## Start Source passage

Largely on the left today lies the other, “equally noxious” political theology: namely, “radical secularism.” Coming into its own in the late-19th century, this “blend of cultural elitism and militant atheism . . . envisions the United States as part of an Enlightenment project threatened by the ignorant rubes who still cling to religion.” Although Gorski does not elaborate, contemporary adherents to radical secularism are generally elite denizens of blue America, and their brand of secularism pervades higher education.

Indeed, as he turns his attention to recent history and contemporary events, Gorski’s narrative becomes highly selective and falls prey to rank partisanship. At the forefront of quintessential religious nationalists he locates and lambastes Presidents Ronald Reagan and George W. Bush. These two men “corrupted” America’s civil-religious tradition, the former by equating Christian faith with capitalism and (with the help of Jerry Falwell) by laying the groundwork for a “crusader nationalism,” the latter by taking the nation—“the long arm of divine justice in a godless world”—to war in order to make the world safe for Christianity.

By contrast, Gorski uncritically glorifies Barack Obama. True, as a presidential contender in 2008 Obama had given expression to radical secularism’s hubris by explaining that Rustbelt Americans cling to religion out of resentment and fear. But, overlooking that, Gorski praises candidate and President Obama for rescuing the “orthodox” civil-religious tradition after the depredations wrought upon it by Reagan and Bush. If, admittedly, Obama failed to transform the nation, that was mostly owing to his inability to accommodate his manifest excellences to the weaknesses of the American people, the strength of the conservative opposition, and the obduracy of the system.

 

And so, Gorski sums up, American politics post-Obama presents us with bleak alternative visions. “On the religious nationalist account, we are a fearsome clan defending its sacred homeland, knit together by blood and soil.” Meanwhile, “on the radical secularist account, we are just so many individuals sharing a space for a time, like passengers on a train, a bus, or a plane.” Only by recovering the civil-religious tradition, he concludes on a wistful note, can we hold out any hope for a decent future and the possibility of pursuing our worthiest goals as “part of a collective, multigenerational project, an ongoing effort to realize a set of universal political ideals . . . from within the confines of a particular historical trajectory.”

This peroration brings us to the larger flaws in Gorski’s construction of his vital center, revealed not only in his animadversions against two conservative presidents but, more centrally, in his denigration of the liberal tradition in the American constitutional makeup.

At one point in his discussion, Gorski warns against “overdraw[ing] the contrast between civic republicanism and liberalism.” On the basis of this warning, one would have expected him to explore the interplay of civic-republican and classically liberal elements in America’s founding. Instead, he systematically exalts the former and belittles the latter. In order to do so, however, he must skip a serious discussion of America’s founding documents and leap over the political theory proclaimed in the Declaration of Independence and embodied in the making of the Constitution. A glaring omission in any account of American political thinking, this is an astounding one in a book purporting to restore America’s vital center.

## End Source passage

Do this:
Resume the passage above on Gorski's account of America's civil-religious tradition, carrying on from its last sentence.

## Start Provided data

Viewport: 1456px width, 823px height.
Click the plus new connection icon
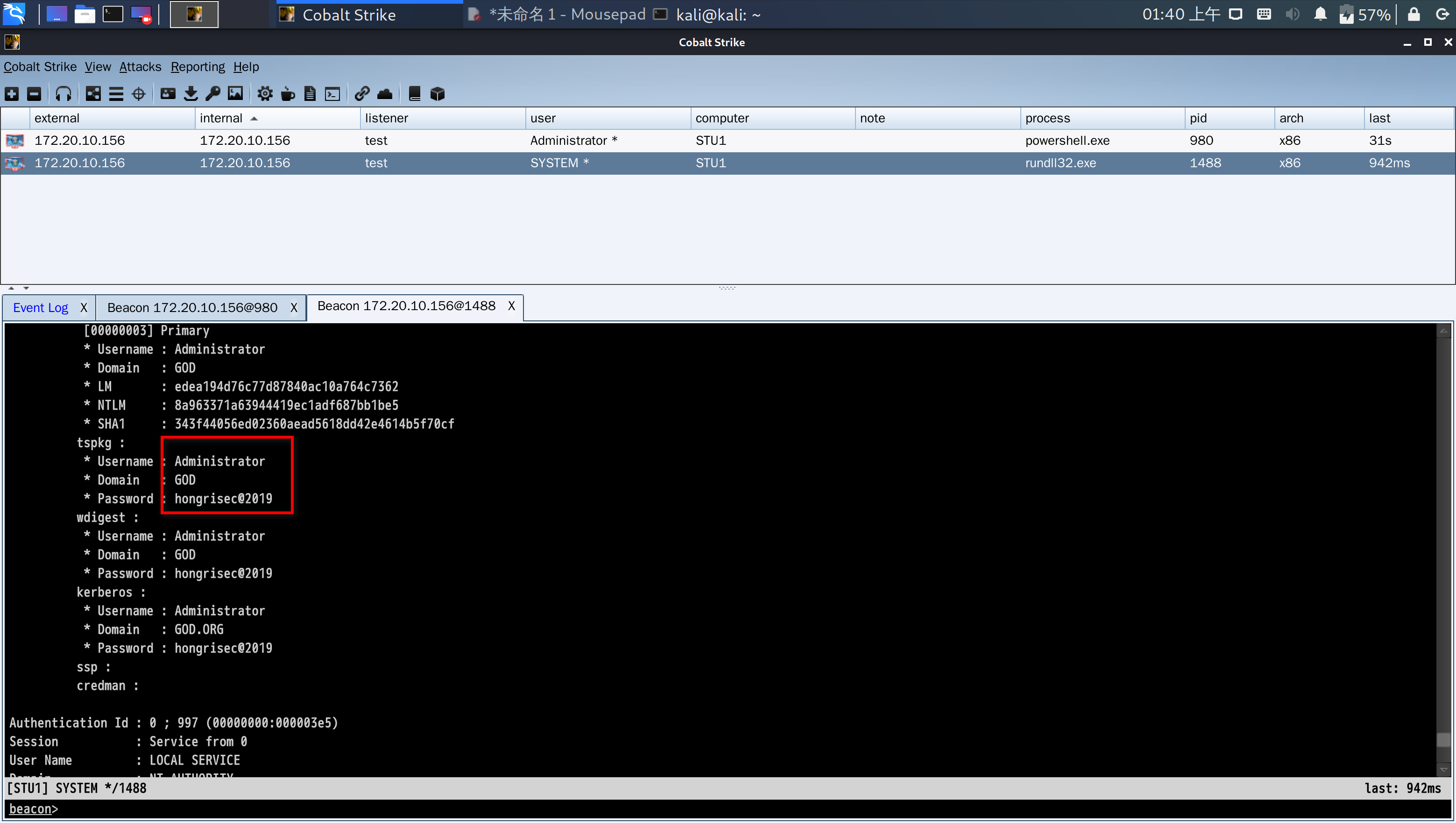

## End Provided data

Task answer:
As it happens, those founding documents and that political theory belie Gorski’s insistence on the primacy both of the Bible and of civic republicanism in the American political tradition. No political principles were more widespread during the drafting, debates over, and ratification of the Constitution than those proclaimed in the Declaration: that human beings are by nature free and equal; that they are endowed with certain natural and unalienable rights; that the purpose of government is to secure these rights; that the just powers of government derive from the consent of the governed.

Bitter and contentious as were the disputes in 1787 and 1788 over the Constitution’s ability to respect these principles, both Federalists and Antifederalists readily concurred in the classically liberal view that government must be limited in order to protect individual rights. Almost 230 years later, the founders’ handiwork continues to provide a structure of government in and through which a citizenry of uncommon size and diversity debates which policies are more consistent with the requirements of individual freedom and human equality.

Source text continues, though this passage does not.